### Exercise inputs
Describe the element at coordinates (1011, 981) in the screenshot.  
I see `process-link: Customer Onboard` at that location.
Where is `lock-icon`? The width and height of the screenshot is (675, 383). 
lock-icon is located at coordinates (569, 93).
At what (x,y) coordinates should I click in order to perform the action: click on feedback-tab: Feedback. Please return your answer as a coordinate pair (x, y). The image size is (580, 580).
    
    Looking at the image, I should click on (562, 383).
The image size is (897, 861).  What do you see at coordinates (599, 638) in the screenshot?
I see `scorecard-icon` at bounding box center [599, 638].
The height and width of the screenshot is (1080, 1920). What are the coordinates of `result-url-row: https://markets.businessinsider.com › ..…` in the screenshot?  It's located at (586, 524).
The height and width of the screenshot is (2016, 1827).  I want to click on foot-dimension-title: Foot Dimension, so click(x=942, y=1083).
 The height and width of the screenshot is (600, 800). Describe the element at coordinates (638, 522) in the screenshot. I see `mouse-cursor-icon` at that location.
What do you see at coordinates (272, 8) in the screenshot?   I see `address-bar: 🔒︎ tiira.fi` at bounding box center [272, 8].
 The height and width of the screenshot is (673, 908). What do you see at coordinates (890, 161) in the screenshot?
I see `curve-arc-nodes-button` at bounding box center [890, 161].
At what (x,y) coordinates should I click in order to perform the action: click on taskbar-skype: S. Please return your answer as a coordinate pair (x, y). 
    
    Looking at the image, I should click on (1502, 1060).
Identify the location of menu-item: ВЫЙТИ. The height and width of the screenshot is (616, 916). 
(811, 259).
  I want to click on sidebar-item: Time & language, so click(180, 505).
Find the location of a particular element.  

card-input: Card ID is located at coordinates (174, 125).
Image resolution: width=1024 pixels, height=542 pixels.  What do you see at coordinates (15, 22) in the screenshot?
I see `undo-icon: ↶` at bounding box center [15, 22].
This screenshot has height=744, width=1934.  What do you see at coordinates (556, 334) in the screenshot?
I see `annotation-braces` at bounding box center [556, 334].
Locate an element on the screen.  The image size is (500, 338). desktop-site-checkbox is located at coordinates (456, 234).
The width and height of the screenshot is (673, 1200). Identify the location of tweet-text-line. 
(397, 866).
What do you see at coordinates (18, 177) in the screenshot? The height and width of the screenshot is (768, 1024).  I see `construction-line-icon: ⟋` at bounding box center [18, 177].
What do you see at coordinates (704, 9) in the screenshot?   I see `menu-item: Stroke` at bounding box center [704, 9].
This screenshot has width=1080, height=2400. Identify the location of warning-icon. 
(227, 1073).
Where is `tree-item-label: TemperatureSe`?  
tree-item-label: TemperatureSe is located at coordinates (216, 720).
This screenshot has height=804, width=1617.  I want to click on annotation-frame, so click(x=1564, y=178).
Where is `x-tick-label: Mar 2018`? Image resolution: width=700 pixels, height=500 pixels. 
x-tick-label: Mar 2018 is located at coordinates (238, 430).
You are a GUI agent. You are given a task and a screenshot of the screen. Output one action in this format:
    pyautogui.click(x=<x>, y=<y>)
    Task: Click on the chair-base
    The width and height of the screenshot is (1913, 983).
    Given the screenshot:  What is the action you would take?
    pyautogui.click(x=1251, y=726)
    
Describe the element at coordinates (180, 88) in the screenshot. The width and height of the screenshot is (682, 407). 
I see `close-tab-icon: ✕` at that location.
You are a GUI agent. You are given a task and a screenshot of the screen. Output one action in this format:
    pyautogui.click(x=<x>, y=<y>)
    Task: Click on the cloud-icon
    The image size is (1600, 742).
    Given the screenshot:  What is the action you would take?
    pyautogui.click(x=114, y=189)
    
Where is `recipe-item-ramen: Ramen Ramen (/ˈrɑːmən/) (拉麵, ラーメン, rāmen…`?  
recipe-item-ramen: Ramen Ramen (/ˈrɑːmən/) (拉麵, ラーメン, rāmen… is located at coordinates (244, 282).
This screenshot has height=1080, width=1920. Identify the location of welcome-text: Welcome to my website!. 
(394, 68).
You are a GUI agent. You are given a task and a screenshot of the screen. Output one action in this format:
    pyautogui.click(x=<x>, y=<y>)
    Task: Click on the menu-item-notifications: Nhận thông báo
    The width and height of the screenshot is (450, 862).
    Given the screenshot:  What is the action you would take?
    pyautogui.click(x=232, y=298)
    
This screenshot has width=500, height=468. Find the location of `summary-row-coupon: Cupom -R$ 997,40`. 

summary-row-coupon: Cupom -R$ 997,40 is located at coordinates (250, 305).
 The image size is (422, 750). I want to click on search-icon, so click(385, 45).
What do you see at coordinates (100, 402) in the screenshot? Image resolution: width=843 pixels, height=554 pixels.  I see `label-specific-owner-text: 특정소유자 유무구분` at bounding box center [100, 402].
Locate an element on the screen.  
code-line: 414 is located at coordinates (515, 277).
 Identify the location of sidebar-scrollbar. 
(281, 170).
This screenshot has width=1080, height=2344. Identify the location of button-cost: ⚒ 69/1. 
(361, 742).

### Exercise
Render the whole listing above as a numbered list, dropping any blank lines.

### Answer section
1. Describe the element at coordinates (1011, 981) in the screenshot.  
2. I see `process-link: Customer Onboard` at that location.
3. Where is `lock-icon`? The width and height of the screenshot is (675, 383). 
4. lock-icon is located at coordinates (569, 93).
5. At what (x,y) coordinates should I click in order to perform the action: click on feedback-tab: Feedback. Please return your answer as a coordinate pair (x, y). The image size is (580, 580).
6.     Looking at the image, I should click on (562, 383).
7. The image size is (897, 861).  What do you see at coordinates (599, 638) in the screenshot?
8. I see `scorecard-icon` at bounding box center [599, 638].
9. The height and width of the screenshot is (1080, 1920). What are the coordinates of `result-url-row: https://markets.businessinsider.com › ..…` in the screenshot?  It's located at (586, 524).
10. The height and width of the screenshot is (2016, 1827).  I want to click on foot-dimension-title: Foot Dimension, so click(x=942, y=1083).
11.  The height and width of the screenshot is (600, 800). Describe the element at coordinates (638, 522) in the screenshot. I see `mouse-cursor-icon` at that location.
12. What do you see at coordinates (272, 8) in the screenshot?   I see `address-bar: 🔒︎ tiira.fi` at bounding box center [272, 8].
13.  The height and width of the screenshot is (673, 908). What do you see at coordinates (890, 161) in the screenshot?
14. I see `curve-arc-nodes-button` at bounding box center [890, 161].
15. At what (x,y) coordinates should I click in order to perform the action: click on taskbar-skype: S. Please return your answer as a coordinate pair (x, y). 
16.     Looking at the image, I should click on (1502, 1060).
17. Identify the location of menu-item: ВЫЙТИ. The height and width of the screenshot is (616, 916). 
18. (811, 259).
19.   I want to click on sidebar-item: Time & language, so click(180, 505).
20. Find the location of a particular element.  
21. card-input: Card ID is located at coordinates (174, 125).
22. Image resolution: width=1024 pixels, height=542 pixels.  What do you see at coordinates (15, 22) in the screenshot?
23. I see `undo-icon: ↶` at bounding box center [15, 22].
24. This screenshot has height=744, width=1934.  What do you see at coordinates (556, 334) in the screenshot?
25. I see `annotation-braces` at bounding box center [556, 334].
26. Locate an element on the screen.  The image size is (500, 338). desktop-site-checkbox is located at coordinates (456, 234).
27. The width and height of the screenshot is (673, 1200). Identify the location of tweet-text-line. 
28. (397, 866).
29. What do you see at coordinates (18, 177) in the screenshot? The height and width of the screenshot is (768, 1024).  I see `construction-line-icon: ⟋` at bounding box center [18, 177].
30. What do you see at coordinates (704, 9) in the screenshot?   I see `menu-item: Stroke` at bounding box center [704, 9].
31. This screenshot has width=1080, height=2400. Identify the location of warning-icon. 
32. (227, 1073).
33. Where is `tree-item-label: TemperatureSe`?  
34. tree-item-label: TemperatureSe is located at coordinates (216, 720).
35. This screenshot has height=804, width=1617.  I want to click on annotation-frame, so click(x=1564, y=178).
36. Where is `x-tick-label: Mar 2018`? Image resolution: width=700 pixels, height=500 pixels. 
37. x-tick-label: Mar 2018 is located at coordinates (238, 430).
38. You are a GUI agent. You are given a task and a screenshot of the screen. Output one action in this format:
39.     pyautogui.click(x=<x>, y=<y>)
40.     Task: Click on the chair-base
41.     The width and height of the screenshot is (1913, 983).
42.     Given the screenshot:  What is the action you would take?
43.     pyautogui.click(x=1251, y=726)
44. Describe the element at coordinates (180, 88) in the screenshot. The width and height of the screenshot is (682, 407). 
45. I see `close-tab-icon: ✕` at that location.
46. You are a GUI agent. You are given a task and a screenshot of the screen. Output one action in this format:
47.     pyautogui.click(x=<x>, y=<y>)
48.     Task: Click on the cloud-icon
49.     The image size is (1600, 742).
50.     Given the screenshot:  What is the action you would take?
51.     pyautogui.click(x=114, y=189)
52. Where is `recipe-item-ramen: Ramen Ramen (/ˈrɑːmən/) (拉麵, ラーメン, rāmen…`?  
53. recipe-item-ramen: Ramen Ramen (/ˈrɑːmən/) (拉麵, ラーメン, rāmen… is located at coordinates (244, 282).
54. This screenshot has height=1080, width=1920. Identify the location of welcome-text: Welcome to my website!. 
55. (394, 68).
56. You are a GUI agent. You are given a task and a screenshot of the screen. Output one action in this format:
57.     pyautogui.click(x=<x>, y=<y>)
58.     Task: Click on the menu-item-notifications: Nhận thông báo
59.     The width and height of the screenshot is (450, 862).
60.     Given the screenshot:  What is the action you would take?
61.     pyautogui.click(x=232, y=298)
62. This screenshot has width=500, height=468. Find the location of `summary-row-coupon: Cupom -R$ 997,40`. 
63. summary-row-coupon: Cupom -R$ 997,40 is located at coordinates (250, 305).
64.  The image size is (422, 750). I want to click on search-icon, so click(385, 45).
65. What do you see at coordinates (100, 402) in the screenshot? Image resolution: width=843 pixels, height=554 pixels.  I see `label-specific-owner-text: 특정소유자 유무구분` at bounding box center [100, 402].
66. Locate an element on the screen.  
67. code-line: 414 is located at coordinates (515, 277).
68.  Identify the location of sidebar-scrollbar. 
69. (281, 170).
70. This screenshot has width=1080, height=2344. Identify the location of button-cost: ⚒ 69/1. 
71. (361, 742).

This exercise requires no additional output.